So then we get to the subject. The President says, “You guys go down in the bunker there. I don’t want anybody to know you’re doing it.” We wound up going down in the bomb shelter for these meetings. “Tell me if we need a new Department or not.” I don’t know how anybody could be completely comfortable, but in the end the right answer could not be to have this stuff scattered all over the government the way it was. Did we get the right pieces together? Were the Legos put together in the right way? Hard to say. The real question is does it have the right mission in the first place. I voted “aye” by the time we got to the end. I guess I would again.

I’ve got to tell you, I had two ideas that to this day I still thought were good ones. I could not get to first base on them. One of them was give the oil proceeds to the Iraqi people in dividends. As the oil production starts coming back up, don’t give it to the government; spread some wealth and try to create a middle class, like they do in Alaska or something like that. Didn’t get much attention for that one.

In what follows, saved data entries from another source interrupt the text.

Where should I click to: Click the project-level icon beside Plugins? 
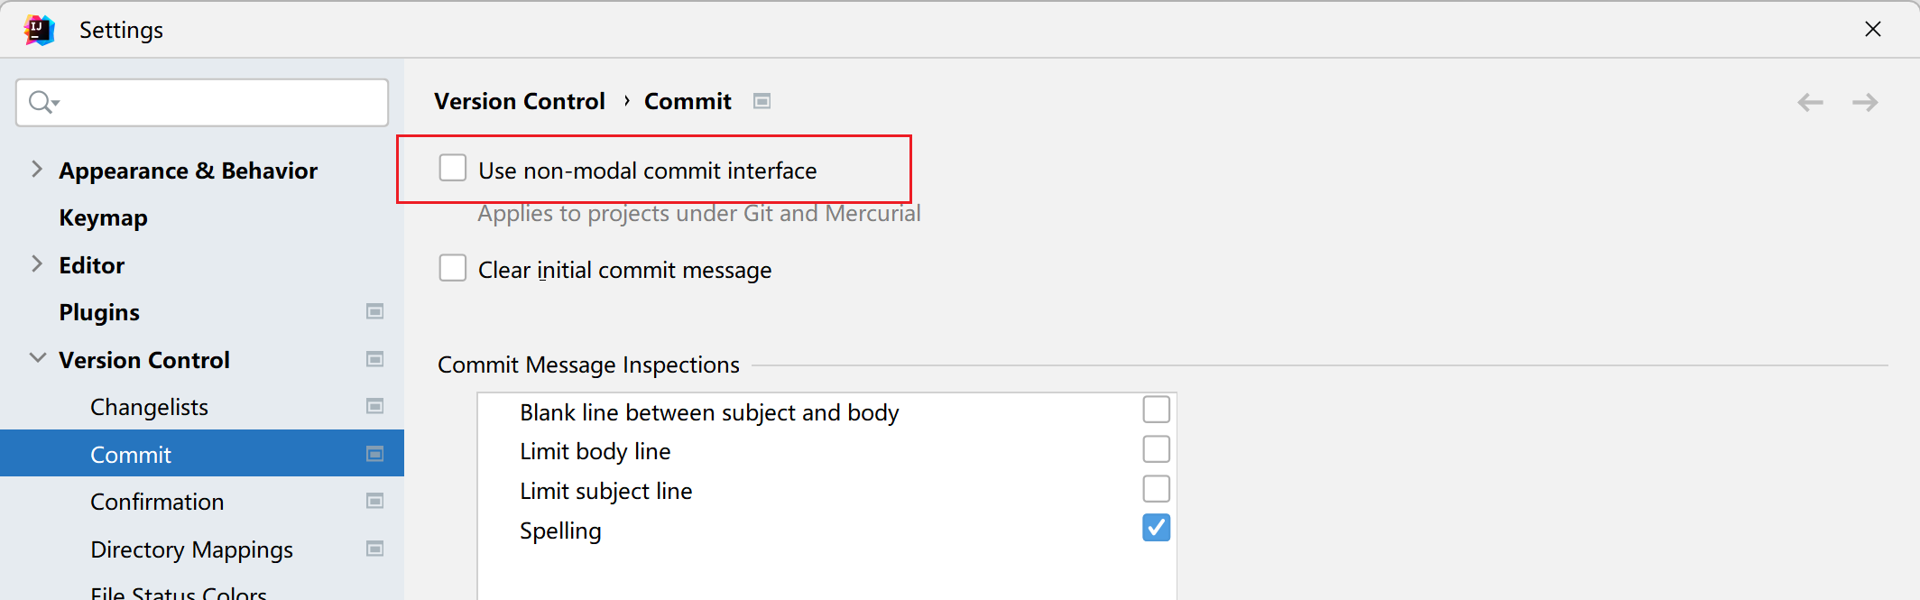375,312
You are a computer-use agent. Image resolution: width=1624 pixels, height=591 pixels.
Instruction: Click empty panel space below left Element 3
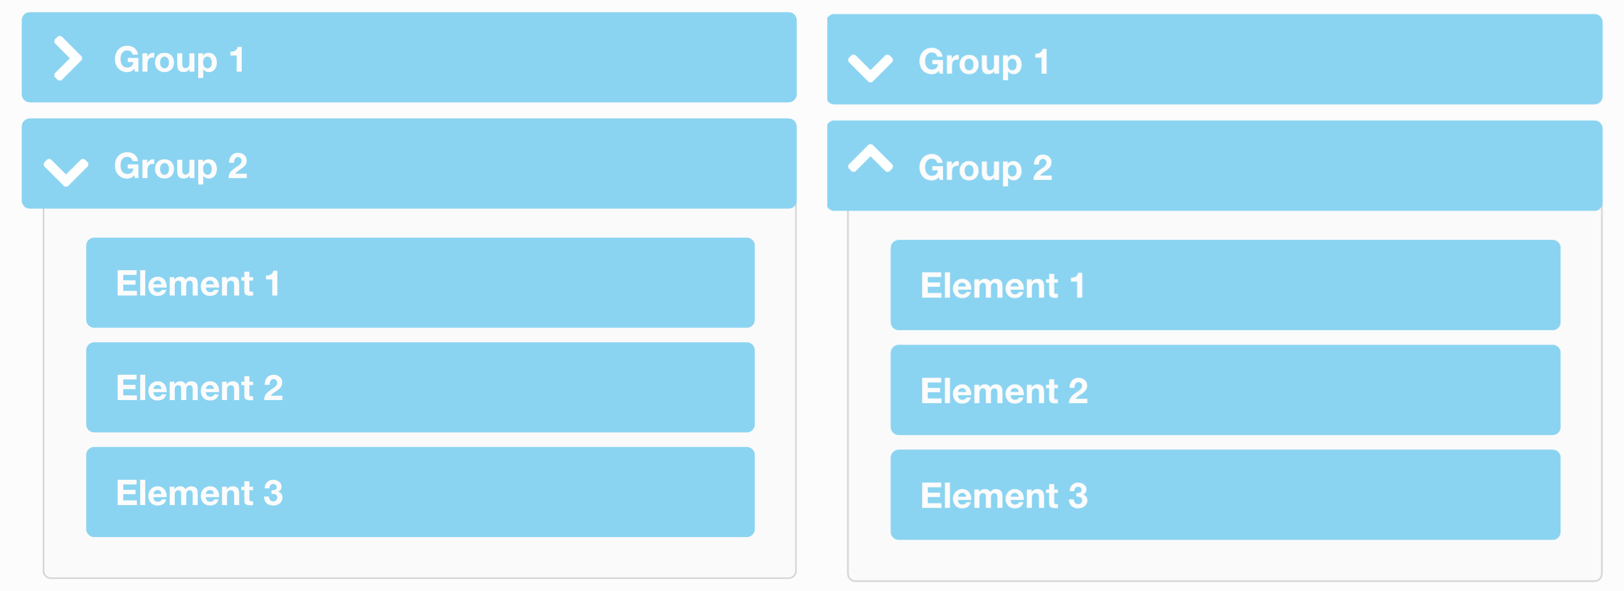[x=420, y=557]
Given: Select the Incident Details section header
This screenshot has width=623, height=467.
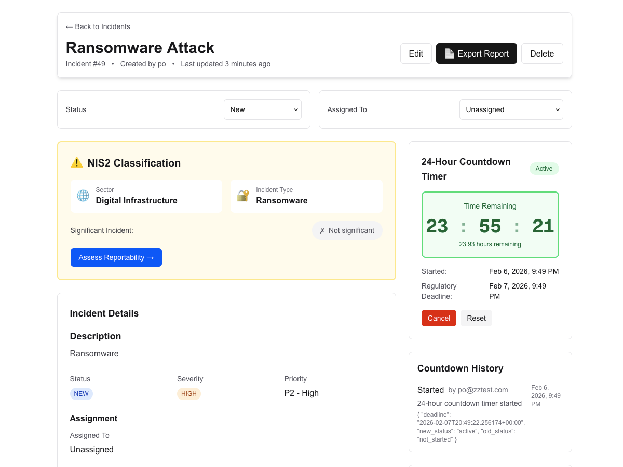Looking at the screenshot, I should coord(104,313).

The one I really liked that I couldn’t get anybody—I think Andy saw it as a cute idea, but I said, “Look. If we’re going to create a new Department in a wired world”—even in 2003 we had video screens and stuff like that—“and it’s on homeland security, the last place we ought to put it is Washington, D.C.” Make it an obvious target? You don’t put all your data centers in the same place. You want to spread them out for “redundancy purposes,” as they say. So I said, “Look, the federal government only creates a new department, thank goodness, only every so many decades. If we’re going to do this, let me run an auction. I’ll get some cities—let Dallas bid against Denver, bid against Atlanta. I’ll get it paid for for free.” They’d put the building up and everything else. It would make an interesting statement, too, by the way. I couldn’t get anywhere.

Riley

I’m not sure Bob Byrd would have allowed that, would he?

Daniels

He would have allowed it and put it in Charleston. [laughter]

Riley

So the government would have paid for it.

Daniels

Good point.

Riley

Interesting. [poses next question to Farrier] Do you have a follow-up on Homeland Security?

Farrier

No.

Riley

Did you feel like you had the right people in the room to make the decision? Of course there is a great virtue in having a closed-off group. The concern is always—

Daniels

That’s a good question. I can’t even remember exactly who was there. You have it, but I don’t. They probably could have widened the circle a little. I don’t know if we would have come out in any different place. Ultimately the President had to decide.

Riley

Sure.

Daniels

I don’t know that it ought to win anybody’s award for effective governance. Leaving the status quo where it was could not have been the right answer.

Riley

You just touched on this a second ago.

Daniels

FEMA [Federal Emergency Management Agency] could have been somewhere else. It really deals with storms and things. If it really was about security, it could have been a smaller portfolio.

Riley

You just talked about Iraq a few minutes ago. One of the other bigger questions that I wanted to get you to reflect on was the costing issue with respect—

Daniels

If you hadn’t brought it up, I would have. I’ve got a whole file on this.

Riley

I’d love to see it.

Daniels

It’s all stuff you’ve got.

Riley

Tell us about how you do it.

Daniels

It is a total myth that I or anyone said this whole project as it unfolded could be done for whatever we were talking, $50 or $60 billion. That wasn’t the question. The question was how much should the administration request in its supplemental appropriation. The question to DoD was, because I said we’re not war fighters over here, or war planners, “What are your assumptions?” What are we supposed to cost? Answer? Crystal clear. It’s all in the Congressional Record. The answer was: Tell us, what will it cost to beat the Iraqi Army and stay six months, until the end of the year?

Riley

That was the question?

Daniels

That was the question—

Riley

Put to you?

Daniels

Put to OMB.

Riley

By?

Daniels

The President, the administration. The Defense Department had to supply the assumptions. Then our people—it’s really fascinating stuff. It’s got to be somewhere. It was a fascinating buildup, how we got to the number. They were counting—“We think they’ll use this many Scud missiles, so we need this many Patriot missiles. We think the rate of ammunition expenditure will be this many per vehicle, this many per day.” It all boiled down to a hard cost number. And as often happens, many of these assumptions were wildly wrong. The Iraqis I don’t think ever fired a single Scud. However, by blind luck, or some luck, the number came in uncannily correct. There was a little money left over at the end of the year, as I recall.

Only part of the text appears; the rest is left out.